Arnold Schecter, a public health physician at the University of Texas School of Public Health in Dallas says, “What we’re seeing are chemicals that can cause endocrine disruption, that can cause nervous system damage, that can cause cancer in some cases.”
The flame retardant, more common in Europe than in the US, appears frequently in home insulation materials and, more recently, in American women’s breast milk.
And in human blood and urine.
And in the dust in our homes, stores, schools and businesses.
And in canned foods, the highest levels being in canned sardines, fresh salmon, peanut butter and tilapia.
And in lower doses in canned chili and sliced ham, turkey, chicken and other deli meats.
Though levels are lower than government do-not-exceed levels, those measurements refer to individual doses. If we are receiving doses of HBCDs from a variety of sources, from dust in the air as well as from a variety of commonly consumed foods, then we’re no longer talking about minute amounts.
HBCDs are fat soluble, which is why they’re found in fatty foods. Once they enter the body, they’re stored in human tissue. It can take the human body 219 days to break down just a half dose of the retardants—from one source.

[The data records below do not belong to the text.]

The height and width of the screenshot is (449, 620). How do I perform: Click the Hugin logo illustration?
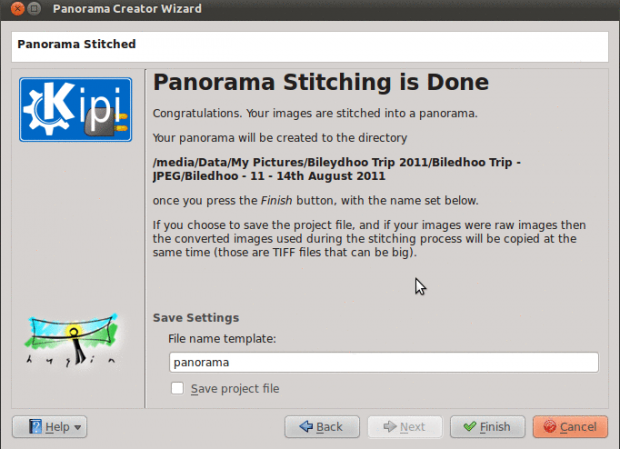[74, 342]
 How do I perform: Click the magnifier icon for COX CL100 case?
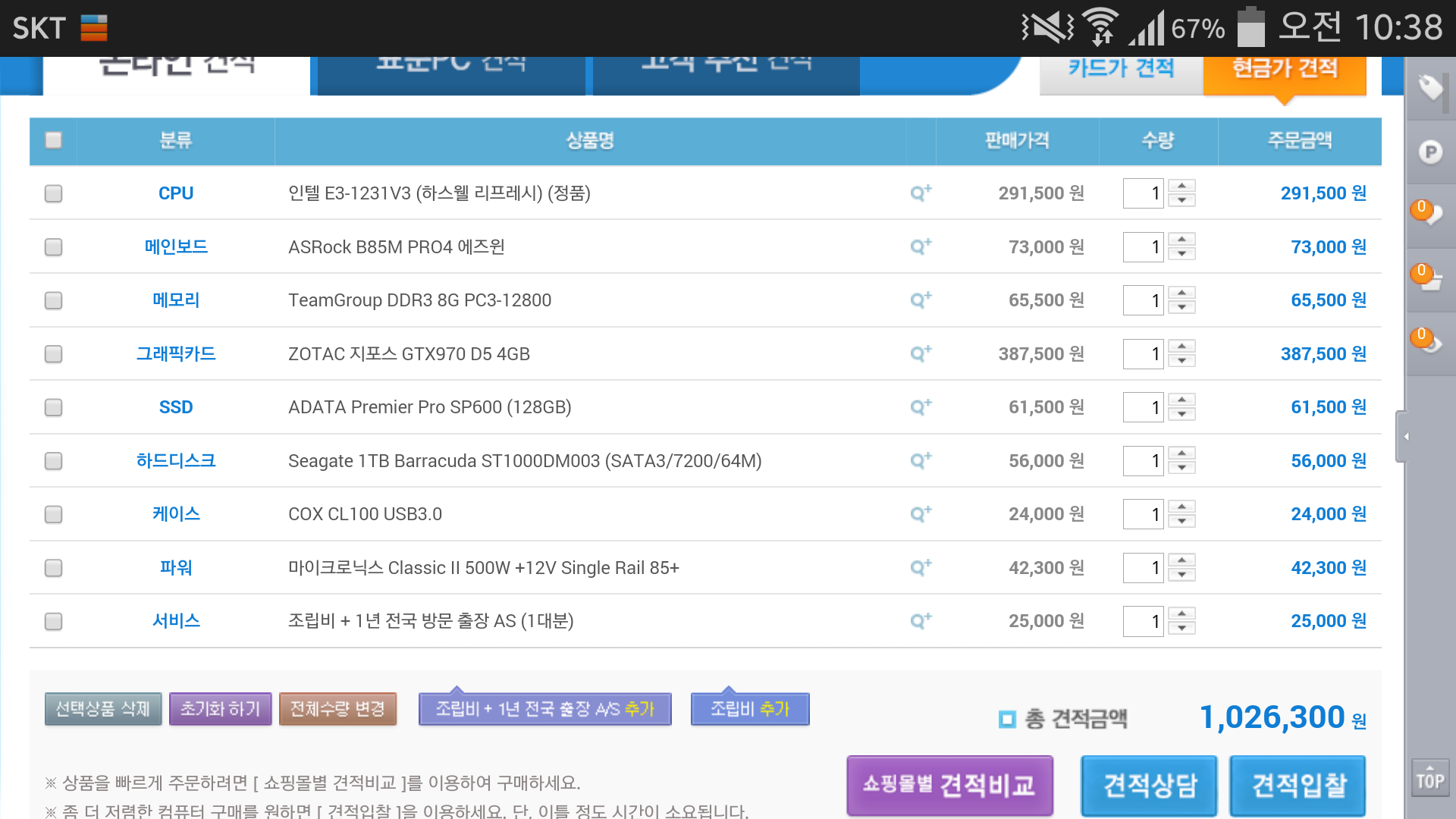pyautogui.click(x=921, y=514)
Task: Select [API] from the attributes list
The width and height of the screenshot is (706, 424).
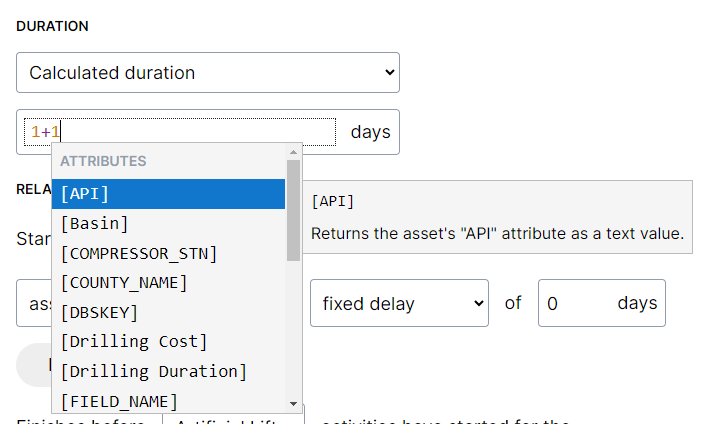Action: [168, 194]
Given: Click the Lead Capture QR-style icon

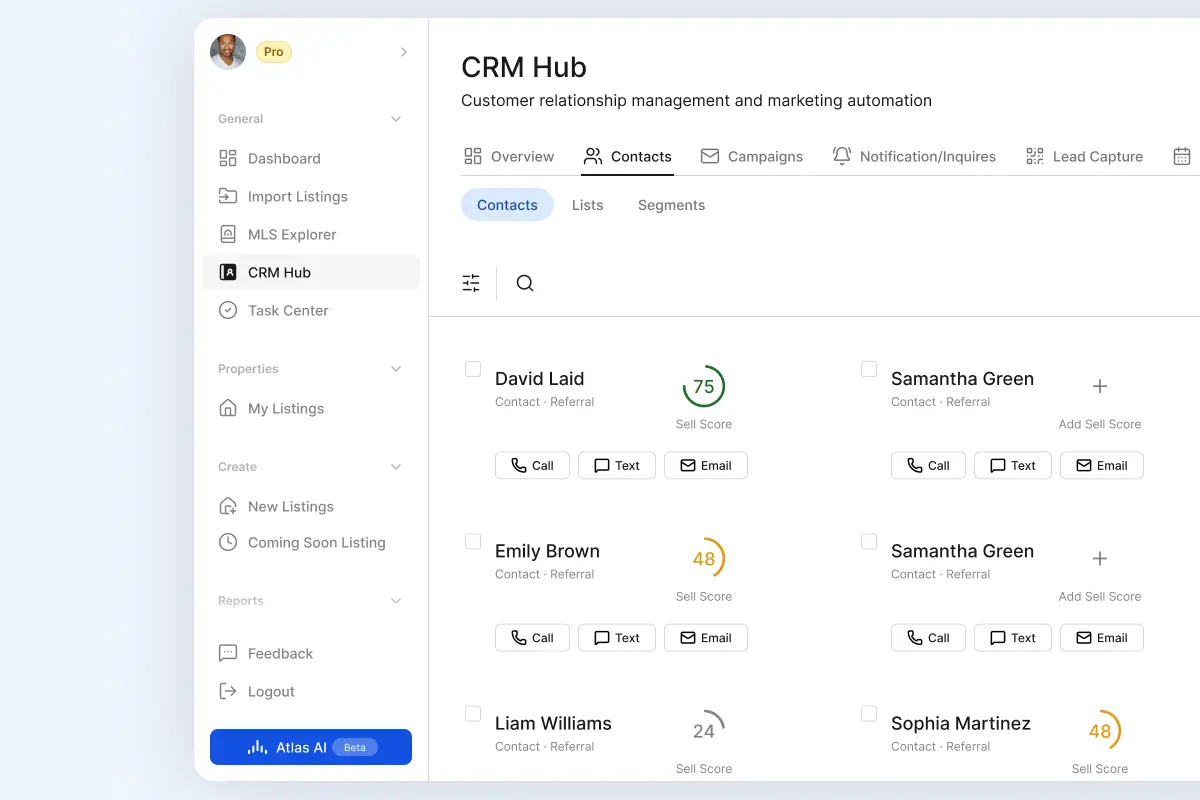Looking at the screenshot, I should pos(1033,156).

Given how little we know about retardants, the new findings are useful, according to Heather Stapleton, an environmental chemist at Duke University.
It’s not possible to completely avoid flame retardants. Stapleton recommends frequent hand-washing and suggests that consumers call manufacturers and ask that they provide more information about the chemicals used in their products.
“We know these accumulate in house dust, and now it seems another route of exposure is in food,” she said. “There’s just so much we don’t know.”
My Take on the prevalence of HBCDs: Wash your hands after handling all cash register receipts—they’re contaminated, too.